California Public Colleges 101: The Community College System
In California, college is complicated. Understand our 3 systems and how to get the best education out of each.
This is Part 1 in a 3-part series. Part 2 covers the California State University system and Part 3 covers the University of California system.
Part 1: The California Community Colleges — With115 colleges, the vast California Community College system is the largest in the nation. It is responsible for providing associate-level and certificate degrees to over 2 million students in the state. The police officers, EMTs, nurses, and droves of students who transfer to the CSU and UC systems all start at the community colleges. These campuses provide programs which serve the best interest of their local community’s public and business needs, allowing residents to live their lives while also improving their circumstances.

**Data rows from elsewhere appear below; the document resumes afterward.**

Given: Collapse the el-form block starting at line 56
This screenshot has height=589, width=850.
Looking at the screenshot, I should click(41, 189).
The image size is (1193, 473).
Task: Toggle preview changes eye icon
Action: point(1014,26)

Why Go: California Community Colleges provide solid career training for students who have only a few years to put toward an education. Excellent careers with great pay and job security await students with associate degrees, including dental hygienist, paralegal, veterinary technician, and field science technician. This is the work that community colleges do best.
Many recent high school graduates also use their local community colleges as a pathway to transfer to the CSU and UC system, and this population is quickly becoming a majority at some campuses. These students want to save on tuition rates and housing for the first few years or perhaps did not meet the requirements right out of high school for their desired school. Some students seeking only a UC-level education will use the community college system if they don’t get accepted at their first-choice UC since transfer admission rates are often (but not always) higher at these schools.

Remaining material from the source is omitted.